Dataset entries

::::::

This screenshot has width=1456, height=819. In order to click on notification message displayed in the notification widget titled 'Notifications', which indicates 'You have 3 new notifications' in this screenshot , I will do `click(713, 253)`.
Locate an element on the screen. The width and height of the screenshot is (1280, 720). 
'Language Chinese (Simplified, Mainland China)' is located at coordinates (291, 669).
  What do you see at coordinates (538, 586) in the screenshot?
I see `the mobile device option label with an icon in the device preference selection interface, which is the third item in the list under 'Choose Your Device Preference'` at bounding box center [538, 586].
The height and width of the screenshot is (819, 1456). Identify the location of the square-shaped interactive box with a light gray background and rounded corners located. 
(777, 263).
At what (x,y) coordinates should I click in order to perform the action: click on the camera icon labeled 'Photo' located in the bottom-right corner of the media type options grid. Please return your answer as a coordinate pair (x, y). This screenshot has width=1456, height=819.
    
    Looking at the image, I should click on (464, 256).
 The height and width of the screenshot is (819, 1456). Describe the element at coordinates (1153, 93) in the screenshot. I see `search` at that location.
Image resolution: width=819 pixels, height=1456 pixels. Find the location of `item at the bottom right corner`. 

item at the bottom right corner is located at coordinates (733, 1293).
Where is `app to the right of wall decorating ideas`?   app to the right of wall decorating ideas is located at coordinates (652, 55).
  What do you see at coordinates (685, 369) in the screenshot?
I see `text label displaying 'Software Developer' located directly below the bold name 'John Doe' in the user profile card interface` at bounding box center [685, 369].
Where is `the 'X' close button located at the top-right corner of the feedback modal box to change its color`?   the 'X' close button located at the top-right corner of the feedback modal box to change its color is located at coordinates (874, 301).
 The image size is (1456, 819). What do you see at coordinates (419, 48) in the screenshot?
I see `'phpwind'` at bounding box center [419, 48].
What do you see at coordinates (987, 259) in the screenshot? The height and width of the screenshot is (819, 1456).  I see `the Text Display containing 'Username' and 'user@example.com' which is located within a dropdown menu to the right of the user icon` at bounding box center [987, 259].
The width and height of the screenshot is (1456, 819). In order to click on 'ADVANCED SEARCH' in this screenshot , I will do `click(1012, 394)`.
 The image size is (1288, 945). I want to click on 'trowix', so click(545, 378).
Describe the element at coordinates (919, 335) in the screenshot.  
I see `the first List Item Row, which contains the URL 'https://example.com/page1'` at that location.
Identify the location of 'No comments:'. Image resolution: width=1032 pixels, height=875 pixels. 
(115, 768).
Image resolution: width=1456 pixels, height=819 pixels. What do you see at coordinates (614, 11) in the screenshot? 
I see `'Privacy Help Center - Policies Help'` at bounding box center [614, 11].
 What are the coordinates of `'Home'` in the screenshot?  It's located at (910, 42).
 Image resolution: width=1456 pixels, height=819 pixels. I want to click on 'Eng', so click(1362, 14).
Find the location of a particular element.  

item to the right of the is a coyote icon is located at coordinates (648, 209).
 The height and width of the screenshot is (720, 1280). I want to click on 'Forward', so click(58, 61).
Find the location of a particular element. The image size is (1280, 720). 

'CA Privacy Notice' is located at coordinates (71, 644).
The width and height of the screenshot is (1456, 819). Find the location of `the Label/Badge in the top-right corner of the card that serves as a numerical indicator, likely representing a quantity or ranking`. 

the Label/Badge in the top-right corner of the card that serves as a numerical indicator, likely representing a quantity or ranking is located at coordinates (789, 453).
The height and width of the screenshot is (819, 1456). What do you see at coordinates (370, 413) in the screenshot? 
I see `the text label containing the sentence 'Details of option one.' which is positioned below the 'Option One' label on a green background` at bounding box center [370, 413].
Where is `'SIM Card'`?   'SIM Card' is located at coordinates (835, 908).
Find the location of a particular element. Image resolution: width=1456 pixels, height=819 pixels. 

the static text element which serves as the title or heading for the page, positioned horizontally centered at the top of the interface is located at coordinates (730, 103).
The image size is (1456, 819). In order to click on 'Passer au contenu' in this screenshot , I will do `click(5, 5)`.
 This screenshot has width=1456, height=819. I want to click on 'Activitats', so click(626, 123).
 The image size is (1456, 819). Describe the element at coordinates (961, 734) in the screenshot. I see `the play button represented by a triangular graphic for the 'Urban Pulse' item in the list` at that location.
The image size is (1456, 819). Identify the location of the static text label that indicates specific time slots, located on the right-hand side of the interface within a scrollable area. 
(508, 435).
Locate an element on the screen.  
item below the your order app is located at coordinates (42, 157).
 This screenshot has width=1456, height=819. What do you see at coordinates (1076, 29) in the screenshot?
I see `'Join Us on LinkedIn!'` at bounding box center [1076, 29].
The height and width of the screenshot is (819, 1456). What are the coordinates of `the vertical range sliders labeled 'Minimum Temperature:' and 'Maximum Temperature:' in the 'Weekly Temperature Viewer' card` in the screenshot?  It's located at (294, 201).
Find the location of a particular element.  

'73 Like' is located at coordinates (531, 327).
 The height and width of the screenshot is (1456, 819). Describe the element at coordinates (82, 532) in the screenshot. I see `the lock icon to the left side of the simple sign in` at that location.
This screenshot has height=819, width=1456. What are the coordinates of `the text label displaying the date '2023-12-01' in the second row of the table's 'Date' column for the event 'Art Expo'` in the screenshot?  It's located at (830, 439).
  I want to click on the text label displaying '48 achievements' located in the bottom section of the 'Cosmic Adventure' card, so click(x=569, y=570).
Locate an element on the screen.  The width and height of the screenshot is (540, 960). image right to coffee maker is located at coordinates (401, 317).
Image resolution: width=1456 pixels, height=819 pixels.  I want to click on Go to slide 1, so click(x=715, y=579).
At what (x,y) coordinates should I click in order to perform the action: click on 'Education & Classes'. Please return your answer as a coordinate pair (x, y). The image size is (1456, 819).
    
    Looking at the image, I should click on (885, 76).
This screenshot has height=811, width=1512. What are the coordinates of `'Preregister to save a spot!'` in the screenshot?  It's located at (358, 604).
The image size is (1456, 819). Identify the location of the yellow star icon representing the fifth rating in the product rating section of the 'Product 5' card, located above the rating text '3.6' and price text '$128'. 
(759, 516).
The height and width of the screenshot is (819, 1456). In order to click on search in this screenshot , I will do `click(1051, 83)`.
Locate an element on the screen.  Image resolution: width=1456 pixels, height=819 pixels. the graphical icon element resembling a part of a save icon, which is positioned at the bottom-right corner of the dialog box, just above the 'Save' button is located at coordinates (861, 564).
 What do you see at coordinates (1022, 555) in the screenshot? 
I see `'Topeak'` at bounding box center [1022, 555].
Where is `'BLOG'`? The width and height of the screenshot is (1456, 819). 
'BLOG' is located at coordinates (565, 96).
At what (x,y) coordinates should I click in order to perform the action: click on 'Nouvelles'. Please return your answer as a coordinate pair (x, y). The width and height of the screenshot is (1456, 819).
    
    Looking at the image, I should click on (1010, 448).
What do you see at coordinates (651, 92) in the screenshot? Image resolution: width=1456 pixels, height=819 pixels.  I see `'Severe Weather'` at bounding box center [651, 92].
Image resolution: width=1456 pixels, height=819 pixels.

::::::

_WRITTEN REQUEST_.
Reproduce all of the material above, putting "Where can I find" in place of "Where is" wherever it occurs and changing nothing else.

_OUTPUT_.
This screenshot has width=1456, height=819. In order to click on notification message displayed in the notification widget titled 'Notifications', which indicates 'You have 3 new notifications' in this screenshot , I will do `click(713, 253)`.
Locate an element on the screen. The width and height of the screenshot is (1280, 720). 
'Language Chinese (Simplified, Mainland China)' is located at coordinates (291, 669).
  What do you see at coordinates (538, 586) in the screenshot?
I see `the mobile device option label with an icon in the device preference selection interface, which is the third item in the list under 'Choose Your Device Preference'` at bounding box center [538, 586].
The height and width of the screenshot is (819, 1456). Identify the location of the square-shaped interactive box with a light gray background and rounded corners located. 
(777, 263).
At what (x,y) coordinates should I click in order to perform the action: click on the camera icon labeled 'Photo' located in the bottom-right corner of the media type options grid. Please return your answer as a coordinate pair (x, y). This screenshot has width=1456, height=819.
    
    Looking at the image, I should click on (464, 256).
 The height and width of the screenshot is (819, 1456). Describe the element at coordinates (1153, 93) in the screenshot. I see `search` at that location.
Image resolution: width=819 pixels, height=1456 pixels. Find the location of `item at the bottom right corner`. 

item at the bottom right corner is located at coordinates (733, 1293).
Where can I find `app to the right of wall decorating ideas`?   app to the right of wall decorating ideas is located at coordinates (652, 55).
  What do you see at coordinates (685, 369) in the screenshot?
I see `text label displaying 'Software Developer' located directly below the bold name 'John Doe' in the user profile card interface` at bounding box center [685, 369].
Where can I find `the 'X' close button located at the top-right corner of the feedback modal box to change its color`?   the 'X' close button located at the top-right corner of the feedback modal box to change its color is located at coordinates (874, 301).
 The image size is (1456, 819). What do you see at coordinates (419, 48) in the screenshot?
I see `'phpwind'` at bounding box center [419, 48].
What do you see at coordinates (987, 259) in the screenshot? The height and width of the screenshot is (819, 1456).  I see `the Text Display containing 'Username' and 'user@example.com' which is located within a dropdown menu to the right of the user icon` at bounding box center [987, 259].
The width and height of the screenshot is (1456, 819). In order to click on 'ADVANCED SEARCH' in this screenshot , I will do `click(1012, 394)`.
 The image size is (1288, 945). I want to click on 'trowix', so click(545, 378).
Describe the element at coordinates (919, 335) in the screenshot.  
I see `the first List Item Row, which contains the URL 'https://example.com/page1'` at that location.
Identify the location of 'No comments:'. Image resolution: width=1032 pixels, height=875 pixels. 
(115, 768).
Image resolution: width=1456 pixels, height=819 pixels. What do you see at coordinates (614, 11) in the screenshot? 
I see `'Privacy Help Center - Policies Help'` at bounding box center [614, 11].
 What are the coordinates of `'Home'` in the screenshot?  It's located at (910, 42).
 Image resolution: width=1456 pixels, height=819 pixels. I want to click on 'Eng', so click(1362, 14).
Find the location of a particular element.  

item to the right of the is a coyote icon is located at coordinates (648, 209).
 The height and width of the screenshot is (720, 1280). I want to click on 'Forward', so click(58, 61).
Find the location of a particular element. The image size is (1280, 720). 

'CA Privacy Notice' is located at coordinates (71, 644).
The width and height of the screenshot is (1456, 819). Find the location of `the Label/Badge in the top-right corner of the card that serves as a numerical indicator, likely representing a quantity or ranking`. 

the Label/Badge in the top-right corner of the card that serves as a numerical indicator, likely representing a quantity or ranking is located at coordinates (789, 453).
The height and width of the screenshot is (819, 1456). What do you see at coordinates (370, 413) in the screenshot? 
I see `the text label containing the sentence 'Details of option one.' which is positioned below the 'Option One' label on a green background` at bounding box center [370, 413].
Where can I find `'SIM Card'`?   'SIM Card' is located at coordinates (835, 908).
Find the location of a particular element. Image resolution: width=1456 pixels, height=819 pixels. 

the static text element which serves as the title or heading for the page, positioned horizontally centered at the top of the interface is located at coordinates (730, 103).
The image size is (1456, 819). In order to click on 'Passer au contenu' in this screenshot , I will do `click(5, 5)`.
 This screenshot has width=1456, height=819. I want to click on 'Activitats', so click(626, 123).
 The image size is (1456, 819). Describe the element at coordinates (961, 734) in the screenshot. I see `the play button represented by a triangular graphic for the 'Urban Pulse' item in the list` at that location.
The image size is (1456, 819). Identify the location of the static text label that indicates specific time slots, located on the right-hand side of the interface within a scrollable area. 
(508, 435).
Locate an element on the screen.  
item below the your order app is located at coordinates (42, 157).
 This screenshot has width=1456, height=819. What do you see at coordinates (1076, 29) in the screenshot?
I see `'Join Us on LinkedIn!'` at bounding box center [1076, 29].
The height and width of the screenshot is (819, 1456). What are the coordinates of `the vertical range sliders labeled 'Minimum Temperature:' and 'Maximum Temperature:' in the 'Weekly Temperature Viewer' card` in the screenshot?  It's located at (294, 201).
Find the location of a particular element.  

'73 Like' is located at coordinates (531, 327).
 The height and width of the screenshot is (1456, 819). Describe the element at coordinates (82, 532) in the screenshot. I see `the lock icon to the left side of the simple sign in` at that location.
This screenshot has height=819, width=1456. What are the coordinates of `the text label displaying the date '2023-12-01' in the second row of the table's 'Date' column for the event 'Art Expo'` in the screenshot?  It's located at (830, 439).
  I want to click on the text label displaying '48 achievements' located in the bottom section of the 'Cosmic Adventure' card, so click(x=569, y=570).
Locate an element on the screen.  The width and height of the screenshot is (540, 960). image right to coffee maker is located at coordinates (401, 317).
Image resolution: width=1456 pixels, height=819 pixels.  I want to click on Go to slide 1, so click(x=715, y=579).
At what (x,y) coordinates should I click in order to perform the action: click on 'Education & Classes'. Please return your answer as a coordinate pair (x, y). The image size is (1456, 819).
    
    Looking at the image, I should click on (885, 76).
This screenshot has height=811, width=1512. What are the coordinates of `'Preregister to save a spot!'` in the screenshot?  It's located at (358, 604).
The image size is (1456, 819). Identify the location of the yellow star icon representing the fifth rating in the product rating section of the 'Product 5' card, located above the rating text '3.6' and price text '$128'. 
(759, 516).
The height and width of the screenshot is (819, 1456). In order to click on search in this screenshot , I will do `click(1051, 83)`.
Locate an element on the screen.  Image resolution: width=1456 pixels, height=819 pixels. the graphical icon element resembling a part of a save icon, which is positioned at the bottom-right corner of the dialog box, just above the 'Save' button is located at coordinates (861, 564).
 What do you see at coordinates (1022, 555) in the screenshot? 
I see `'Topeak'` at bounding box center [1022, 555].
Where can I find `'BLOG'`? The width and height of the screenshot is (1456, 819). 
'BLOG' is located at coordinates (565, 96).
At what (x,y) coordinates should I click in order to perform the action: click on 'Nouvelles'. Please return your answer as a coordinate pair (x, y). The width and height of the screenshot is (1456, 819).
    
    Looking at the image, I should click on (1010, 448).
What do you see at coordinates (651, 92) in the screenshot? Image resolution: width=1456 pixels, height=819 pixels.  I see `'Severe Weather'` at bounding box center [651, 92].
Image resolution: width=1456 pixels, height=819 pixels.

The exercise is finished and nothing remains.